━━ DATA FOR THIS TASK

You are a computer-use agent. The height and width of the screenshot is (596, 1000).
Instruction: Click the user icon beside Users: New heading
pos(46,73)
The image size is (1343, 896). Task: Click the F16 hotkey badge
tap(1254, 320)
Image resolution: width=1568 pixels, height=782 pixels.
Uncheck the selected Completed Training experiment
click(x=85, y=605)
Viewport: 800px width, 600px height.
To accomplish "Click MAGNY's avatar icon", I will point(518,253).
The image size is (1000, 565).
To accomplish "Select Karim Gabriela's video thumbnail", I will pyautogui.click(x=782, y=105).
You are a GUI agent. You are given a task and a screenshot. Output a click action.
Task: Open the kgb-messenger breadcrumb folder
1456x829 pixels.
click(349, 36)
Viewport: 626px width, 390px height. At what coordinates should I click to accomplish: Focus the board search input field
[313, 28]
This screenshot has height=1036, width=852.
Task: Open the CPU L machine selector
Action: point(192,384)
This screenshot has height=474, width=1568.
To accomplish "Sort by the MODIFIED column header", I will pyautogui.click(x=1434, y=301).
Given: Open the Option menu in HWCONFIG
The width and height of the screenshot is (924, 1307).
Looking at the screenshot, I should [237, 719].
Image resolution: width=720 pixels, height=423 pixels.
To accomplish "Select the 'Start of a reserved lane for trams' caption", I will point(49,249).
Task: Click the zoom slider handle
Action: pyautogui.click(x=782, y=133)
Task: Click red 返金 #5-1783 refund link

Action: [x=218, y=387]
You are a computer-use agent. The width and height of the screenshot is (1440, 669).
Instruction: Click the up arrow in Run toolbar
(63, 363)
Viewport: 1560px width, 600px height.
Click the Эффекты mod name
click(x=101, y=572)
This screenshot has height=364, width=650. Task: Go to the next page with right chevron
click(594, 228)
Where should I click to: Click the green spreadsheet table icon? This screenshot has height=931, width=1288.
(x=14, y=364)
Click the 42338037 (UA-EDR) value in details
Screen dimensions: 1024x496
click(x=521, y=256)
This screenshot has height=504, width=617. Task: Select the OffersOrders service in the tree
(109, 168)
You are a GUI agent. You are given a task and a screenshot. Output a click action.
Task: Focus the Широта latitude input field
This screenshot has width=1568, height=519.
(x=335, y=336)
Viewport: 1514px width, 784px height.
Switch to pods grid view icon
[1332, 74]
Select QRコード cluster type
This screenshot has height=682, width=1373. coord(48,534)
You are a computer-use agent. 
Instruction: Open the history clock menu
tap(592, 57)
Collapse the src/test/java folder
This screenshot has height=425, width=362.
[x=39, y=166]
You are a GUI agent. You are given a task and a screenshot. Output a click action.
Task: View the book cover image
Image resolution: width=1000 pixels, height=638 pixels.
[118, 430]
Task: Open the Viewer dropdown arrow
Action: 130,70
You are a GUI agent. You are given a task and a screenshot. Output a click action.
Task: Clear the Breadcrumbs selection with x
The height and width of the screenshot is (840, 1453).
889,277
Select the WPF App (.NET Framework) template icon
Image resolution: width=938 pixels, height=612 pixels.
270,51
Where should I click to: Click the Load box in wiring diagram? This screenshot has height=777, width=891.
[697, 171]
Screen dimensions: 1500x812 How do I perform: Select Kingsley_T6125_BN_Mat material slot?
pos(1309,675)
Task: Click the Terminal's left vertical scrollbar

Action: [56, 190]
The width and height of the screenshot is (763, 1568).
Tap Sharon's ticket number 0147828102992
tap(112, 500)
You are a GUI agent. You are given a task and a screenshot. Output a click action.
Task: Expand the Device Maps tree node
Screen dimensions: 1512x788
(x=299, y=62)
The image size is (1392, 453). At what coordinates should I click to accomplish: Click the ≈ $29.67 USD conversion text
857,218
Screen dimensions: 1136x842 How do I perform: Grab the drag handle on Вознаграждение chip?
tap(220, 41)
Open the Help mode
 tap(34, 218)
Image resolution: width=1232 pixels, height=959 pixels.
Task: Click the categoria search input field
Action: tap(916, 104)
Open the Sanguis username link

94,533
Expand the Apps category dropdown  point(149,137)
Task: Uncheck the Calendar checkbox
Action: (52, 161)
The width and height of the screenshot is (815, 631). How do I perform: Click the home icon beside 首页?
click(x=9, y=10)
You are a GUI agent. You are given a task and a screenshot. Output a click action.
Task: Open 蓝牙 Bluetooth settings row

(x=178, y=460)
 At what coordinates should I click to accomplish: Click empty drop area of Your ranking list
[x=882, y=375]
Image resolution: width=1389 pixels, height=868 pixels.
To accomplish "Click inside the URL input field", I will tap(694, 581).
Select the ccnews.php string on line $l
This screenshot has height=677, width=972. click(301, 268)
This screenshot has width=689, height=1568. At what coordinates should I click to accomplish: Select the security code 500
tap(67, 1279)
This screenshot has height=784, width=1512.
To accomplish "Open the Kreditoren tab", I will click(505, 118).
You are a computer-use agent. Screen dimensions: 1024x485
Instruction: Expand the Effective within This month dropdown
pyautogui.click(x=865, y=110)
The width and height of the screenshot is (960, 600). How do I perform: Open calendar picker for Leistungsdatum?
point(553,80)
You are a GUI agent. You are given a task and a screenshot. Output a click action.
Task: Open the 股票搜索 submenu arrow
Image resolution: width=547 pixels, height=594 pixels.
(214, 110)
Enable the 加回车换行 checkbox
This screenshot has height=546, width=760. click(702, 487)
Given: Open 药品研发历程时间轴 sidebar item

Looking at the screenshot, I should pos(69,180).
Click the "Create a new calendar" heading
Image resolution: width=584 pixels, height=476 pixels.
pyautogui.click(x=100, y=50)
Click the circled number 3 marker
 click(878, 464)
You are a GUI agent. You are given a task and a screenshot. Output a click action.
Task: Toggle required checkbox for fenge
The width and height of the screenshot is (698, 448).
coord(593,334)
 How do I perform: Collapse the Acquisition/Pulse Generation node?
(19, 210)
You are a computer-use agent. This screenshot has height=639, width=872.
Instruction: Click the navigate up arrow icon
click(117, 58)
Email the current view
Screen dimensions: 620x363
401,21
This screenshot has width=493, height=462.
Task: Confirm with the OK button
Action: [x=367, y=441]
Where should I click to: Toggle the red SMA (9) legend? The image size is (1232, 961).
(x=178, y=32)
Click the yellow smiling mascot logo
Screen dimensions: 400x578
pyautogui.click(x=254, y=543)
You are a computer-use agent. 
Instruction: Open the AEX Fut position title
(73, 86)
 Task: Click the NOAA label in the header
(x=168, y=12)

━━━━

=== TASK STATEMENT ===
Your output should be an exact copy of the lines from the top of the listing above to the line with "Image resolution: width=1568", both ends included.

=== EXPECTED ANSWER ===
You are a computer-use agent. The height and width of the screenshot is (596, 1000).
Instruction: Click the user icon beside Users: New heading
pos(46,73)
The image size is (1343, 896). Task: Click the F16 hotkey badge
tap(1254, 320)
Image resolution: width=1568 pixels, height=782 pixels.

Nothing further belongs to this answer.